* _Document extract_:

***

The risk of interstate conflict with regional consequences is most likely to pose the biggest threat to global stability in the next 10 years, while water crises could have the greatest potential impact, according to a new survey.
The World Economic Forum said in its Global Risks 2015 report, compiled from a poll of 900 experts, that 2015 “stands out as a year when geopolitical risks, having been largely absent from the landscape of leading risks for the past half-decade, return to the fore.”
The geopolitical risk category includes interstate conflict, state collapse or crisis, failure of national governance, terrorist attacks and weapons of mass destruction.
With geopolitics increasingly influencing the global economy, the report said, these risks account for three of the five most likely, and two of the most potentially impactful, risks in 2015. Interstate conflict, weapons of mass destruction and terrorist attacks stood out as having intensified the most since 2014 in terms of both likelihood and impact.
“Twenty-five years after the fall of the Berlin Wall, the world again faces the risk of major conflict between states,” Margareta Drzeniek-Hanouz, lead economist for the World Economic Forum, said in a news release. “However, today the means to wage such conflict, whether through cyberattack, competition for resources or sanctions and other economic tools, is broader than ever.”

***

* _Problems and tasks_:
- 1) Reproduce verbatim the passage of the global risks article above, from "The geopolitical risk" to "likelihood and impact.".
- 2) Carry on writing the global risks article from the point at which it ends above.

* _Excerpted data_:
***

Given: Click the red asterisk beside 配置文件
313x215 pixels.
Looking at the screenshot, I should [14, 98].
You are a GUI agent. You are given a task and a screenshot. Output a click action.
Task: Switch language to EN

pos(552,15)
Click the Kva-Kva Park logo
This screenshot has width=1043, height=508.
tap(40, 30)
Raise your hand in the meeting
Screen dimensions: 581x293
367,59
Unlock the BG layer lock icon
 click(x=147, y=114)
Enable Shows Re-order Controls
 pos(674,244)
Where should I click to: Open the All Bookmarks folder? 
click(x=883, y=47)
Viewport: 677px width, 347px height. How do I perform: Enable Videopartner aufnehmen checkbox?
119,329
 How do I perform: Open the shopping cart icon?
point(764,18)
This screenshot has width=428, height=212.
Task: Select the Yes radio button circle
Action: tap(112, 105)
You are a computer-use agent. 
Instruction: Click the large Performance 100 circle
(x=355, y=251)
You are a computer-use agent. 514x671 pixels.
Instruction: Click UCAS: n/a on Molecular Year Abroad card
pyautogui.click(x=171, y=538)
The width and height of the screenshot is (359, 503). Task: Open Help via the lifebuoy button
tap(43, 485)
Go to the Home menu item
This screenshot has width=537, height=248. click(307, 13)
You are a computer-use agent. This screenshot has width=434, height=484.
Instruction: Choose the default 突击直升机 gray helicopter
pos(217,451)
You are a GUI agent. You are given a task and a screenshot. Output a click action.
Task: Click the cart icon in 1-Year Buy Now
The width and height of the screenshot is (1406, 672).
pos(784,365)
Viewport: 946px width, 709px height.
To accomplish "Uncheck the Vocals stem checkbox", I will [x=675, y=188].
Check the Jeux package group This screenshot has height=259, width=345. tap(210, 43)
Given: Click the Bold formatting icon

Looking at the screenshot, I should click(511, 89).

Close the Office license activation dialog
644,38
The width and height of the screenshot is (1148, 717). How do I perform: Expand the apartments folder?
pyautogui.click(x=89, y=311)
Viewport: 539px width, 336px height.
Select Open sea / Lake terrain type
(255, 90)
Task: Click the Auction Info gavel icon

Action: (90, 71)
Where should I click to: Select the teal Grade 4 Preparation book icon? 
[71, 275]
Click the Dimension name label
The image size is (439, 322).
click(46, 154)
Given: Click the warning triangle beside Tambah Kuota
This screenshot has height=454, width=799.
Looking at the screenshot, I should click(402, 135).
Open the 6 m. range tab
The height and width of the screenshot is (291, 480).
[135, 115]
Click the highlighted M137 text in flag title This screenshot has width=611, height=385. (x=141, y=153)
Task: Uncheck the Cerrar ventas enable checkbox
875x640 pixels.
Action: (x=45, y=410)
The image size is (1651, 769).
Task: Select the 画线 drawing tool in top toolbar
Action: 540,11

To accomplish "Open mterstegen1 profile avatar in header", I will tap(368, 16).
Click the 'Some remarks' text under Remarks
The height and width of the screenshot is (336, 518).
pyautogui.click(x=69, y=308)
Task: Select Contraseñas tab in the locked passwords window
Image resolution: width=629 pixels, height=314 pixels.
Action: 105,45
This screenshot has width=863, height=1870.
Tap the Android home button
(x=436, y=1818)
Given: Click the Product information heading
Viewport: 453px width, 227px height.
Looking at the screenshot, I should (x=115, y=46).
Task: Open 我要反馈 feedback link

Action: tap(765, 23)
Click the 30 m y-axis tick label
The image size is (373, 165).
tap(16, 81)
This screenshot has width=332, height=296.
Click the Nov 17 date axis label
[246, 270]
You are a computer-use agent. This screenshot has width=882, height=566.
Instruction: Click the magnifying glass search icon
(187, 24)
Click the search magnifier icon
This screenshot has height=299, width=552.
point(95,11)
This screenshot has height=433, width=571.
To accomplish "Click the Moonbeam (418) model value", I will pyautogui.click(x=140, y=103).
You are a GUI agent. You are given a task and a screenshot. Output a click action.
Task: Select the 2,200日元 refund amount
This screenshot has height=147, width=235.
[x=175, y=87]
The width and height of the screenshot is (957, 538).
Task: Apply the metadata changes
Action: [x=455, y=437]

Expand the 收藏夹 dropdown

***

* _Task answers_:
- 1)
The geopolitical risk category includes interstate conflict, state collapse or crisis, failure of national governance, terrorist attacks and weapons of mass destruction.
With geopolitics increasingly influencing the global economy, the report said, these risks account for three of the five most likely, and two of the most potentially impactful, risks in 2015. Interstate conflict, weapons of mass destruction and terrorist attacks stood out as having intensified the most since 2014 in terms of both likelihood and impact.

- 2)
She added, “Addressing all these possible triggers and seeking to return the world to a path of partnership, rather than competition, should be a priority for leaders as we enter 2015.”
In terms of likelihood, the risk of interstate conflict was followed by extreme weather events, failure of national governance systems, state collapse or crisis and high structural unemployment or underemployment.
On the impact side, water crises came in first followed by rapid and massive spread of infectious diseases, weapons of mass destruction, interstate conflict and failure of climate change adaptation.
The presence of more environmental risks among the top risks than economic ones, the report said, “comes as a result of a marked increase in experts’ negative assessment of existing preparations to cope with challenges such as extreme weather and climate change.”